Acute effect of kinesiotaping applied to the first finger of the patients with rheumatoid hand

Çopuroğlu Ö., Narin S., Bayraktar D., Özgül S., Inal V.

Anaesthesia, Pain and Intensive Care, vol.27, no.2, pp.236-242, 2023 (ESCI) identifier identifier

  • Publication Type: Article / Article
  • Volume: 27 Issue: 2
  • Publication Date: 2023
  • Doi Number: 10.35975/apic.v27i2.2042
  • Journal Name: Anaesthesia, Pain and Intensive Care
  • Journal Indexes: Emerging Sources Citation Index (ESCI), Scopus, Academic Search Premier, EMBASE, Directory of Open Access Journals
  • Page Numbers: pp.236-242
  • Keywords: Hand deformities, Hand function, Kinesiotape, Kinesiotaping, Range of Motion, Articular, Rheumatoid arthritis, Visual Analog Scale
  • Kayseri University Affiliated: No


Background & Objective: Rheumatoid arthritis (RA) is a crippling disease characterized by joint pains and joint stiffness.
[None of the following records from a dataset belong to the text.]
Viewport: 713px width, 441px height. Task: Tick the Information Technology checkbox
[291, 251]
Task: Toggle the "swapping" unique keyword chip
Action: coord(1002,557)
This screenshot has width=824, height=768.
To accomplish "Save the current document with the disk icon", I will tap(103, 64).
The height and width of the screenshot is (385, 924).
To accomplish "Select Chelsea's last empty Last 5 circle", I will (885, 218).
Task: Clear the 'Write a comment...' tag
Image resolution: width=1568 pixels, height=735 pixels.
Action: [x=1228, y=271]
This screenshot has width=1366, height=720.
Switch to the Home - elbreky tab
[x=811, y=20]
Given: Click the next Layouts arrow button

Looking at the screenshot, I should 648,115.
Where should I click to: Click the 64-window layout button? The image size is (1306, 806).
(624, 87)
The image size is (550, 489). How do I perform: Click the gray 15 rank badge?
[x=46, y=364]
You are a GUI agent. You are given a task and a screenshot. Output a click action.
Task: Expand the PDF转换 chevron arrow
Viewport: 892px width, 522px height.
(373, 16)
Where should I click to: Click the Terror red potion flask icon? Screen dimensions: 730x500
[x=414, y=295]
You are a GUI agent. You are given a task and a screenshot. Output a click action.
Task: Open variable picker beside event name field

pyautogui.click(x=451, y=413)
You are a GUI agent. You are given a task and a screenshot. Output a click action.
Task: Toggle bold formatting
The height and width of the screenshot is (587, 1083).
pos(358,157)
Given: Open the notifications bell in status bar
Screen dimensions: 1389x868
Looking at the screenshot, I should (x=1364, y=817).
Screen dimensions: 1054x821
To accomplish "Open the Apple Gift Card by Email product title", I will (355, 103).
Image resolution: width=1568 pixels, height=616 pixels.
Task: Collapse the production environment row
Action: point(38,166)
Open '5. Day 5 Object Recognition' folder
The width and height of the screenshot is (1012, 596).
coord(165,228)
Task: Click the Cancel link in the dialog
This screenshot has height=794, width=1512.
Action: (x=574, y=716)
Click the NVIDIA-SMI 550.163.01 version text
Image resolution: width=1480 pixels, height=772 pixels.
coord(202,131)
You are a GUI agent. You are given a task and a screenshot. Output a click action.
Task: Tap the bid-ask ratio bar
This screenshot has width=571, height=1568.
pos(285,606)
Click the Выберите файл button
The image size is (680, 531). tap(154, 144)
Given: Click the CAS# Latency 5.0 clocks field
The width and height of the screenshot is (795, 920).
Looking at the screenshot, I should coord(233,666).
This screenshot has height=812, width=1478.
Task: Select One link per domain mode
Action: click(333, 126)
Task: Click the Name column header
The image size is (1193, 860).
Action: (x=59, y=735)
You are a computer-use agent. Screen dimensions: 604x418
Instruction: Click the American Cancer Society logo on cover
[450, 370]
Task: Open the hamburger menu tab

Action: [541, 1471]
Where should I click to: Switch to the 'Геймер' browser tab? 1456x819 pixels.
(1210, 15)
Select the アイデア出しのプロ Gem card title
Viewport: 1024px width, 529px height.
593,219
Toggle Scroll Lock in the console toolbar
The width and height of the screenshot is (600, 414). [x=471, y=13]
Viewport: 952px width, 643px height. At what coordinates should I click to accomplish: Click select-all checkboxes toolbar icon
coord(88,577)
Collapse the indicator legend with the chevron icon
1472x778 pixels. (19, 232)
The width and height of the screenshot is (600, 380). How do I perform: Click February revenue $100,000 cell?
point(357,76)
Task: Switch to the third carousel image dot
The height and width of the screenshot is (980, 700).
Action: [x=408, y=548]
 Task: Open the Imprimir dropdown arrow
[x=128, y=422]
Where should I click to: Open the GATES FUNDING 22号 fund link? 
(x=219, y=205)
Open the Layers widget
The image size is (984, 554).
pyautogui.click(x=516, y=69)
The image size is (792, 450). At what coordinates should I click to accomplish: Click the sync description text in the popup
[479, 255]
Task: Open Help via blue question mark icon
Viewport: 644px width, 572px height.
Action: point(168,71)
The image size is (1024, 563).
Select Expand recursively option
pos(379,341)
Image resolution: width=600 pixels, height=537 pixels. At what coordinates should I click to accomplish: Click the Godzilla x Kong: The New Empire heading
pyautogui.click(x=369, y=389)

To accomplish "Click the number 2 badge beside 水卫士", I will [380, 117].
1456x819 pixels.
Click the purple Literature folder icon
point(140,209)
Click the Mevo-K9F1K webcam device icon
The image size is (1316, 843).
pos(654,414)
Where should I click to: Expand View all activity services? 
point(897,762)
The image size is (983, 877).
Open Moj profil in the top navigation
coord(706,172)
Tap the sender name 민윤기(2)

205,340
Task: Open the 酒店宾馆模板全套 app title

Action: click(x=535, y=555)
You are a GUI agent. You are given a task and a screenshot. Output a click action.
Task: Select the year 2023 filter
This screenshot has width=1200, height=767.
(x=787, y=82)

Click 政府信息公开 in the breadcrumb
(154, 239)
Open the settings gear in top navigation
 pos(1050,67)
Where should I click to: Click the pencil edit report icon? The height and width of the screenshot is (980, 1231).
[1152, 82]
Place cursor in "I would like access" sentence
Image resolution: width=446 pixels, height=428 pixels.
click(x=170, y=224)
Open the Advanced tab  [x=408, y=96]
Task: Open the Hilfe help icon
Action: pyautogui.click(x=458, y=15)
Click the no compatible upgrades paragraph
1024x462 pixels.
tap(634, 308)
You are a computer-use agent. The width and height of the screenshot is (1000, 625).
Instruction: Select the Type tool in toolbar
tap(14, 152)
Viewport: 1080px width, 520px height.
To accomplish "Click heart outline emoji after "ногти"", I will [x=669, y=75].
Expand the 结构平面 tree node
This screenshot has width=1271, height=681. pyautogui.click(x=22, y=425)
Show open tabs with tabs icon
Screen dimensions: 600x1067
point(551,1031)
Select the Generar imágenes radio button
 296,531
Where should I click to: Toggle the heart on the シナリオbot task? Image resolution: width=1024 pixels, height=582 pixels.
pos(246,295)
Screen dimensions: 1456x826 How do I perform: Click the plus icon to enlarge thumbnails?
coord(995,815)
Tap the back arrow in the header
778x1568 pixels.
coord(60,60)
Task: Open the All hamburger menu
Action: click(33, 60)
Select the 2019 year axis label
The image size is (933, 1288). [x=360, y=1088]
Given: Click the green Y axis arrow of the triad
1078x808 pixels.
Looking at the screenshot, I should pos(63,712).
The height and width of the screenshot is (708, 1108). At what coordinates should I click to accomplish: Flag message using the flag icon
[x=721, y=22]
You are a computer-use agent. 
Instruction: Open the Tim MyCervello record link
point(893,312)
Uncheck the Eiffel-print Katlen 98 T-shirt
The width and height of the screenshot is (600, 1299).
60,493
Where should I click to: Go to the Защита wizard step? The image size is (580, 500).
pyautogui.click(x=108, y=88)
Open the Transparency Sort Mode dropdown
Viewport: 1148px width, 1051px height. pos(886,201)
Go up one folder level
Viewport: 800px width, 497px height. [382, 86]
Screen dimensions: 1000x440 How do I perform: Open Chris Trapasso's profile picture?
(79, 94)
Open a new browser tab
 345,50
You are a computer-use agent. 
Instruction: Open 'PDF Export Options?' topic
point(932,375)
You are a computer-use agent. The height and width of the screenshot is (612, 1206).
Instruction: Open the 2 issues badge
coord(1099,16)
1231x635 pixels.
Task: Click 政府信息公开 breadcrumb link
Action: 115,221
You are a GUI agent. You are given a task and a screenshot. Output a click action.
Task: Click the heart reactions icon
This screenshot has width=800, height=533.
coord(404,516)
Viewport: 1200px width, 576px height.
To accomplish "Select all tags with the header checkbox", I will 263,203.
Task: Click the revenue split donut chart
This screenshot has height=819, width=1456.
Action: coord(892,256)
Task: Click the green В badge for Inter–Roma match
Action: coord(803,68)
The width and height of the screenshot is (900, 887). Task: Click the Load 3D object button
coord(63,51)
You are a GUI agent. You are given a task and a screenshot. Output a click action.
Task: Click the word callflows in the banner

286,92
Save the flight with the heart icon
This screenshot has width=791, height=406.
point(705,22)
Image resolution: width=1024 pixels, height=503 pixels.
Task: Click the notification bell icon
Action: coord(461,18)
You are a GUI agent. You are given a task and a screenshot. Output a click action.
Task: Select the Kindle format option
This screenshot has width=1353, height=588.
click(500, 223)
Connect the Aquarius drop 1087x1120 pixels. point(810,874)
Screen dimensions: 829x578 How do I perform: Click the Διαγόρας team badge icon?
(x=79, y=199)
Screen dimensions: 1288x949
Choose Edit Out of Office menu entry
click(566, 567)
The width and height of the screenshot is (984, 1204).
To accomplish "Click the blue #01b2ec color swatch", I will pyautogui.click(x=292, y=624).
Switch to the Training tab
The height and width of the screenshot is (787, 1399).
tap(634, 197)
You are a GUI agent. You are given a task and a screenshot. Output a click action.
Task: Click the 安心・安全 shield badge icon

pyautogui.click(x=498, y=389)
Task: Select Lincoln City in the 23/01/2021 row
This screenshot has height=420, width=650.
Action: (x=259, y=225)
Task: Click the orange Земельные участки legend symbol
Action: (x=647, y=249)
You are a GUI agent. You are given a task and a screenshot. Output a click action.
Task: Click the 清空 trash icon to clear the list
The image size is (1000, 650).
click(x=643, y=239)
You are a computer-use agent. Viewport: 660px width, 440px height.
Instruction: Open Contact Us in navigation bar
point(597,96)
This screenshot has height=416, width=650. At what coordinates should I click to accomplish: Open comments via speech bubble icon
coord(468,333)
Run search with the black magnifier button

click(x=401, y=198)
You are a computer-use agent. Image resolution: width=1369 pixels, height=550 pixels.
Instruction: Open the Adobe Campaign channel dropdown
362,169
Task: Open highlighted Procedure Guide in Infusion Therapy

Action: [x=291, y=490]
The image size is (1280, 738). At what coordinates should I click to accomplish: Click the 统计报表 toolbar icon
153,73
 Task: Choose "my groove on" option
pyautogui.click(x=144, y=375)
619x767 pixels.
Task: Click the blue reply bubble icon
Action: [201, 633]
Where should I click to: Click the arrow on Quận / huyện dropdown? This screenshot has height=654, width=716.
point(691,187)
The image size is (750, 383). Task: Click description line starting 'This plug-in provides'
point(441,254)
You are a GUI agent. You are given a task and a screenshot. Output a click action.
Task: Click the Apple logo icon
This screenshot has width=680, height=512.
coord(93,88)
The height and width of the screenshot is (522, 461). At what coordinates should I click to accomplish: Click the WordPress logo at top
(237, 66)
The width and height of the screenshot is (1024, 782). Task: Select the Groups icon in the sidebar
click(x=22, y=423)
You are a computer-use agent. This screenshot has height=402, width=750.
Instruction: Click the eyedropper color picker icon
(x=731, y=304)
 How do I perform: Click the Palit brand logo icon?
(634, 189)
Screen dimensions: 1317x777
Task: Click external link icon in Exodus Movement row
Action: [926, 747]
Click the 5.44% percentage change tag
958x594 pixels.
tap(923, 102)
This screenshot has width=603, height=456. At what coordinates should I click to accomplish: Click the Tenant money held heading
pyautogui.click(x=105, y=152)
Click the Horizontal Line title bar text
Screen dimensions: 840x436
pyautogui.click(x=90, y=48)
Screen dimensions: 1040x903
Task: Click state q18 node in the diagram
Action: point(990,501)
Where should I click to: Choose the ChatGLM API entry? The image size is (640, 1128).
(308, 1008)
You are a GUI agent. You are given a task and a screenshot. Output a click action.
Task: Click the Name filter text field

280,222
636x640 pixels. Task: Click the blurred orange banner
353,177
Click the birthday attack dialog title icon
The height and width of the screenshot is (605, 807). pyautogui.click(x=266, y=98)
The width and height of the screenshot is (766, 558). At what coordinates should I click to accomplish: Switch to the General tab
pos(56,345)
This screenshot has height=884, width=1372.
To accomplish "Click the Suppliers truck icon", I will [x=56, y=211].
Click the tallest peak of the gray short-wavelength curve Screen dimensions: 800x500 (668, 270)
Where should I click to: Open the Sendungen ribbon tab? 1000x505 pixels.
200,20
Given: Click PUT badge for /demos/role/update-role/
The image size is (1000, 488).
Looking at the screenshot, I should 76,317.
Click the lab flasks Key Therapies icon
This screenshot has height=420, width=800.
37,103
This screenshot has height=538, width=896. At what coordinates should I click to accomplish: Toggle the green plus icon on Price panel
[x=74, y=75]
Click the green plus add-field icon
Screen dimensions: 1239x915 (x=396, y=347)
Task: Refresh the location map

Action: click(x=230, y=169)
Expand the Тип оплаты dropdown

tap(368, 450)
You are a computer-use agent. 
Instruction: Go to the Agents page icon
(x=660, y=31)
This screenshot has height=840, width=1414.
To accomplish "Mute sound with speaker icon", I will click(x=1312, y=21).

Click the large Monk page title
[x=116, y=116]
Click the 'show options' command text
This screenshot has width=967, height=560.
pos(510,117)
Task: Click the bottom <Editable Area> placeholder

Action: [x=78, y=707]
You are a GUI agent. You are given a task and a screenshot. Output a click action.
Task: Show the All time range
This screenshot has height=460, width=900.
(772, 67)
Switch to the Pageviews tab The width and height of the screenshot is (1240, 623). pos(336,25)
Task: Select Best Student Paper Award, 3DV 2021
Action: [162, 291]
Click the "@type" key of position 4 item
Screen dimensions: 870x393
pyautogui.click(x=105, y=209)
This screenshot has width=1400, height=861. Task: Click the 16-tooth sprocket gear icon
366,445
Kinesiotaping (KT) has been advocated to reduce local pressure and increase circulation, resulting in decreased pain in various conditions. We aimed to evaluate the acute effect of KT on pain, function, range of motion (ROM) and grip strength parameters in patients with rheumatoid hand. Methodology: A total of 34 patients, 27 women and 7 men, diagnosed with RA were included in our study. All patients were divided into two groups; Kinesiotape group (Group KT) and control group (Group C), each consisting of 17 patients. Subjective pain intensity by Visual Analog Scale (VAS), ROM by goniometer, functional evaluation with the Grip Skill Test, hand grip strength by dynamometer, and finger grip strength by pinchmeter were evaluated. The patients in the Group KT were taped with the mechanical correction method and the patients in the Group C were taped with tensionless I tape. Applications were made on both dominant and non-dominant hands. Results: The mean age of the patients was 54 ± 20 y. VAS score changes at the time of grasping were significant in both groups (P < 0.05), but Group KT was more effective for reducing pain and increasing grip strength. An increase was observed in the wrist and thumb metacarpophalangeal joint ROM in the Group KT (P < 0.05). No change was observed in the groups in hand grip strength and finger grip strength (P > 0.05). In the Grip Skill test, there was a significant difference after the application in both groups (P < 0.05), but there was no difference in between the groups (P > 0.05). Conclusion: Kinesiotaping applied in rheumatoid hand patients was found to be effective in increasing functionality and joint range of motion, as well as reducing pain during gripping.